** YOUR OBJECTIVE **
Every record that follows must be given again exactly.

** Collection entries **
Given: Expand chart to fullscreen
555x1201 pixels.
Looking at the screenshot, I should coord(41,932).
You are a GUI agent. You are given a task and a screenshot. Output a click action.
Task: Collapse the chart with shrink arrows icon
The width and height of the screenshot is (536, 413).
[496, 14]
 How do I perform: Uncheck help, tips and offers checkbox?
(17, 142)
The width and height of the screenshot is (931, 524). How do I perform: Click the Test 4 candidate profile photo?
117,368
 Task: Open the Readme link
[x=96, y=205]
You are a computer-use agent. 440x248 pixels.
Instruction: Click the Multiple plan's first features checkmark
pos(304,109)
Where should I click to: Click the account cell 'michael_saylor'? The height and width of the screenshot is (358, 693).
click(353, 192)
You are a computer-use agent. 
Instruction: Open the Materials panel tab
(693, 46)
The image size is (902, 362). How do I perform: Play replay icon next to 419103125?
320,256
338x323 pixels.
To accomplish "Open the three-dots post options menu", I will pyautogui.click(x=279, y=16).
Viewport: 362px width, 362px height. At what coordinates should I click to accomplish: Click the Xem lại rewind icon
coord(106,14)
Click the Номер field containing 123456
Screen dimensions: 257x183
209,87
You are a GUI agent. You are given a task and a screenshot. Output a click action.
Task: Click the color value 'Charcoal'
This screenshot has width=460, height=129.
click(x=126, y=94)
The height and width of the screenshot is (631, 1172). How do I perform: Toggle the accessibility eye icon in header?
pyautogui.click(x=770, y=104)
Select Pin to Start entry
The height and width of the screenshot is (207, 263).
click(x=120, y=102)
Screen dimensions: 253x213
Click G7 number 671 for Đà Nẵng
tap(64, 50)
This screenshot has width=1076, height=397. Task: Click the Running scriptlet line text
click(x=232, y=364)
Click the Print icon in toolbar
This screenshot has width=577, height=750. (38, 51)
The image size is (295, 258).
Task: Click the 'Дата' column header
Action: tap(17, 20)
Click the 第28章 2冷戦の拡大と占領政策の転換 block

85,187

** PROBLEM SOLUTION **
Given: Expand chart to fullscreen
555x1201 pixels.
Looking at the screenshot, I should coord(41,932).
You are a GUI agent. You are given a task and a screenshot. Output a click action.
Task: Collapse the chart with shrink arrows icon
The width and height of the screenshot is (536, 413).
[496, 14]
 How do I perform: Uncheck help, tips and offers checkbox?
(17, 142)
The width and height of the screenshot is (931, 524). How do I perform: Click the Test 4 candidate profile photo?
117,368
 Task: Open the Readme link
[x=96, y=205]
You are a computer-use agent. 440x248 pixels.
Instruction: Click the Multiple plan's first features checkmark
pos(304,109)
Where should I click to: Click the account cell 'michael_saylor'? The height and width of the screenshot is (358, 693).
click(353, 192)
You are a computer-use agent. 
Instruction: Open the Materials panel tab
(693, 46)
The image size is (902, 362). How do I perform: Play replay icon next to 419103125?
320,256
338x323 pixels.
To accomplish "Open the three-dots post options menu", I will pyautogui.click(x=279, y=16).
Viewport: 362px width, 362px height. At what coordinates should I click to accomplish: Click the Xem lại rewind icon
coord(106,14)
Click the Номер field containing 123456
Screen dimensions: 257x183
209,87
You are a GUI agent. You are given a task and a screenshot. Output a click action.
Task: Click the color value 'Charcoal'
This screenshot has width=460, height=129.
click(x=126, y=94)
The height and width of the screenshot is (631, 1172). How do I perform: Toggle the accessibility eye icon in header?
pyautogui.click(x=770, y=104)
Select Pin to Start entry
The height and width of the screenshot is (207, 263).
click(x=120, y=102)
Screen dimensions: 253x213
Click G7 number 671 for Đà Nẵng
tap(64, 50)
This screenshot has width=1076, height=397. Task: Click the Running scriptlet line text
click(x=232, y=364)
Click the Print icon in toolbar
This screenshot has width=577, height=750. (38, 51)
The image size is (295, 258).
Task: Click the 'Дата' column header
Action: tap(17, 20)
Click the 第28章 2冷戦の拡大と占領政策の転換 block

85,187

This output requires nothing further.